Maximum: 74,349 lbs.
64 ft. 1.5 in. (unswept); 38 ft.  2.5 in. (swept)
62 ft. 8 in.
16 ft.
565 ft² (swept)
1 - M61A1 20mm cannon; 6 - AIM-7 Sparrow and 2 - AIM-9 Sidewinder missiles or 6 - AIM-54 Phoenix and 2 - AIM-9 Sidewinders or 4 - AIM-54 Phoenix and 2 - AIM-7 Sparrow and 2 - AIM-9 Sidewinders or up to 13,000 lbs. of "smart" bombs or iron bombs
37 D-models
Retired from USN service. The last F-14 mission was February 8, 2006. 79 A-models are still in 'service' with the Islamic Republic of Iran Air Force (IRIAF).

In the early 1960s, Grumman was working with General Dynamics on the carrier-based version of the TFX, the F-111B. That design had serious problems with weight and size. Even before the Navy rejected the F-111B as unsuitable, Grumman was preparing its in-house design 303 for a carrier fighter to replace the F-4 Phantom. That design became the F-14A, using a variable sweep wing and the same TF-30 engines proposed for the F-111B. The first two F-14 squadrons were formed in 1972 and went to sea for the first time in 1974. The F-14A was considered to be underpowered and the TF-30 engines suffered a number of problems. The most serious was compressor stall at high angles of attack and, unless the pilot reacted very quickly, the aircraft could be lost. The Tomcat was equipped with Hughes AWG-9 fire control radar and was the only aircraft to carry the AIM-54 Phoenix air-to-air long range (120 miles) missile.

In 1981, the Navy began testing an F-14A with GE F-101 DFE engines. As a result of this testing a contract was awarded in 1984 for re-engineing of 32 F-14As with F110-GE-400 engines, to be designated F-14A(Plus). The new engines dramatically improved performance and combat range. The increased power also allowed catapult takeoffs without use of the afterburners. 36 new-build F-14A(+) were also ordered. All were later designated as F-14Bs.

The final version of the Tomcat was the F-14D, with a new APG-71 radar, all digital electronics and a dual chin pod that contains both the Television Camera System and Infrared Search and Track (IRST) 37 new-build F-14Ds and 18 conversions from F-14As were delivered. The conversions were designated F-14D(R). The F-14D could carry either a TARPS (Tactical Air Reconnaissance Pod System) or the LANTIRN (Low Altitude Navigation and Targeting Infrared for Night) targeting pod. The LANTIRN pod gave the F-14 precision strike capability. The last F-14D was delivered to the Navy on 20 July 1992.

Grumman F-14D Tomcat military fighter jet afterburners and engines.

The sole foreign customer for the Tomcat was the Imperial Iranian Air Force, during the reign of the last Shah (King) of Iran, Mohammad Reza Pahlavi.

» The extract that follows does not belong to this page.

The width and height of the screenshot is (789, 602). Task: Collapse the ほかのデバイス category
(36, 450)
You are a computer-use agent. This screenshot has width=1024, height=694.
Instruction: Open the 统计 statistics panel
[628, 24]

In the early 1970s, the Imperial Iranian Air Force (IIAF) was searching for an advanced fighter, specifically one capable of intercepting Soviet MiG-25 "Foxbat" reconnaissance flights. After a visit of U.S. President Richard Nixon to Iran in 1972, during which Iran was offered the latest in American military technology, the IIAF narrowed its choice to the F-14 Tomcat or McDonnell Douglas F-15 Eagle. Grumman Corporation arranged a competitive demonstration of the Eagle against the Tomcat before the Shah, and in January 1974, Iran ordered 30 F-14s and 424 AIM-54 Phoenix missiles, initiating Project Persian King, worth US$300 million. Only a few months later, this order was increased to a total of 80 Tomcats and 714 Phoenix missiles as well as spare parts and replacement engines for 10 years, complete armament package, and support infrastructure (including construction of the huge Khatami Air Base in the desert near Esfahan).

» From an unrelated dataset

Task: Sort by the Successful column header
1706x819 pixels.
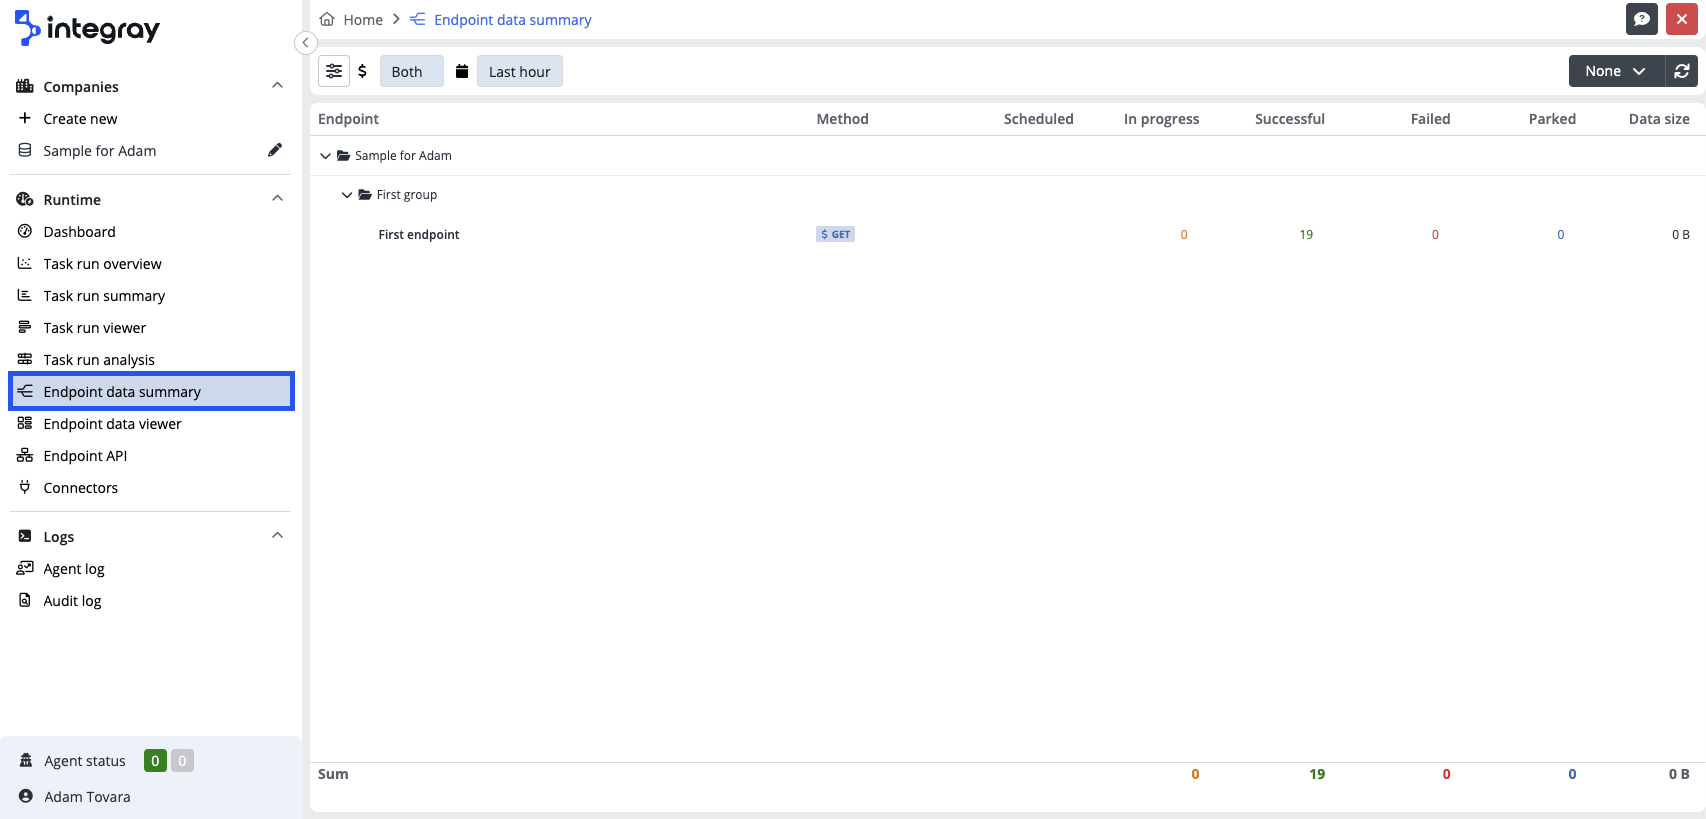Action: pos(1289,119)
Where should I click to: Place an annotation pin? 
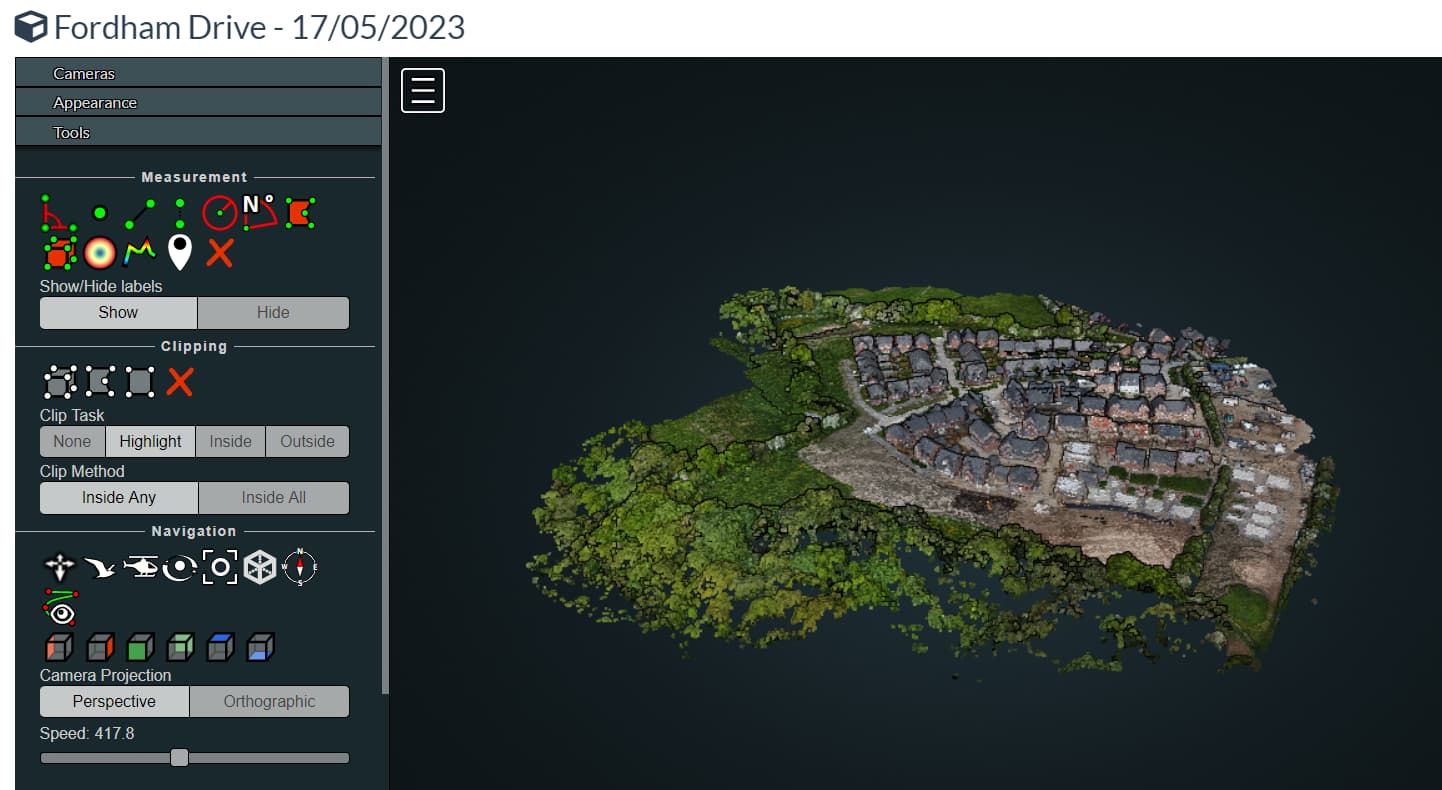[180, 252]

The first F-14 arrived in January 1976, modified only by the removal of classified avionics components, but fitted with the TF-30-414 engines. The following year 12 more were delivered. Meanwhile, training of the first groups of Iranian crews by the U.S. Navy, was underway in the USA; and one of these conducted a successful shoot-down with a Phoenix missile of a target drone flying at 50,000 ft (15 km).

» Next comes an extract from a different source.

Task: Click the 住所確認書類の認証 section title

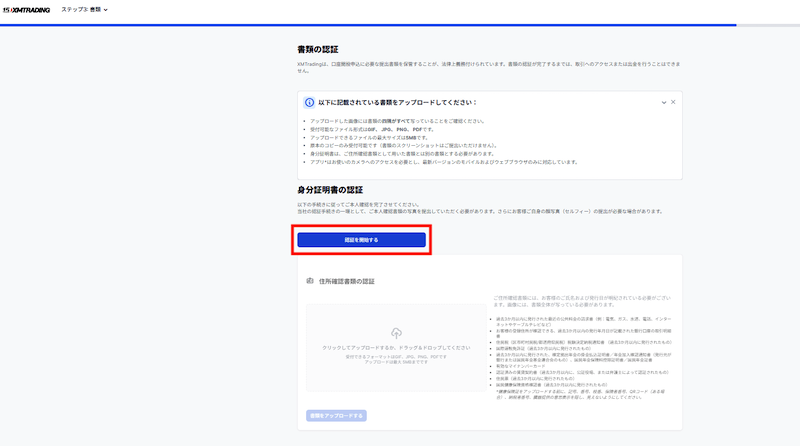Action: pyautogui.click(x=346, y=281)
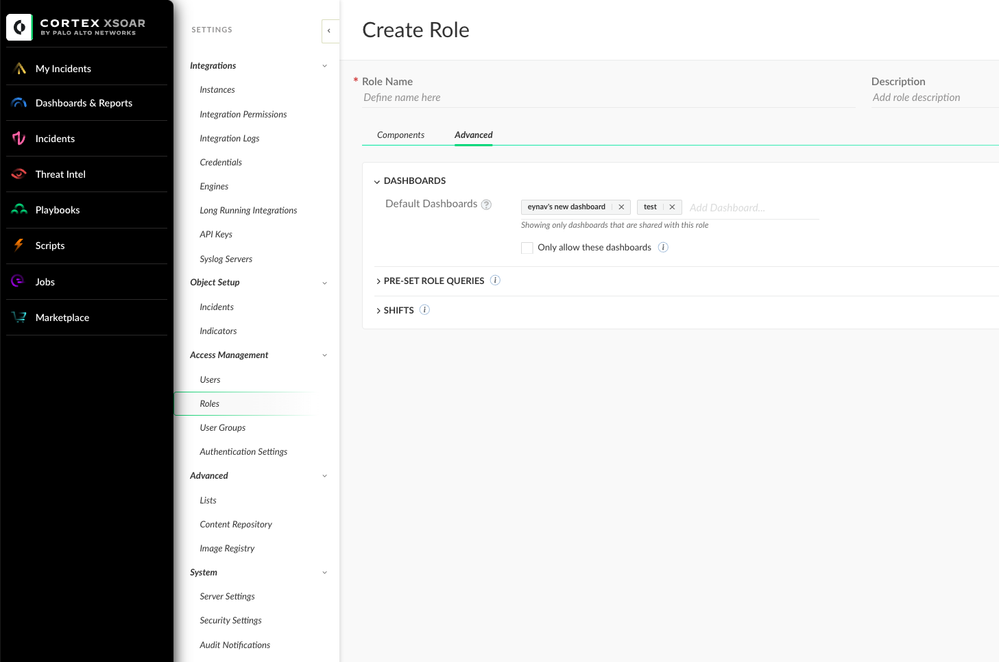Viewport: 999px width, 662px height.
Task: Remove 'eynav's new dashboard' tag
Action: tap(621, 207)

Following the overthrow of the Shah in 1979, the air force was re-named the Islamic Republic of Iran Air Force (IRIAF) and the post-revolution interim government of Iran canceled most Western arms orders. Knowledge about F-14 use by Iran is limited; deteriorating relations led to an arms embargo being imposed on Iran, including the last Tomcat built for Iran, which was embargoed and eventually turned over to the United States Navy. Large shipments of spares were held back, and many aircraft were cannibalized for their spare parts.

In January 2007, it was announced by the US Department of Defense that sales of spare parts for F-14s would be suspended, due to concerns that they could end up in Iran. It announced that the decision was taken "given the current situation in Iran". On 2 July 2007, the remaining American F-14s were being shredded to ensure that F-14 spare parts would not be acquired by governments considered hostile to the US. Iran had an estimated 44 F-14s, with some 20 operational by 2009.

The Tomcat on display was flown to Castle on 20 September 2005, a few days after the squadron it was assigned to (VF-101) was dis-established, It was flown by CDR Paul Haas, the last squadron commander and CDR Anthony DeSmet, the last executive officer. It was delivered to the Navy 17 April 1992 and was one of the last five built. It has a 1970s VF-101 paint scheme, It also served with VF-31 and was deployed with VF-31 on USS Abraham Lincoln and saw combat in Afghanistan and Iraq. The last F-14 squadron (VF-31) will transition to the F/A18 in September 2006, ending a tradition of Grumman Navy fighters that began with the Grumman FF biplane fighter in 1933.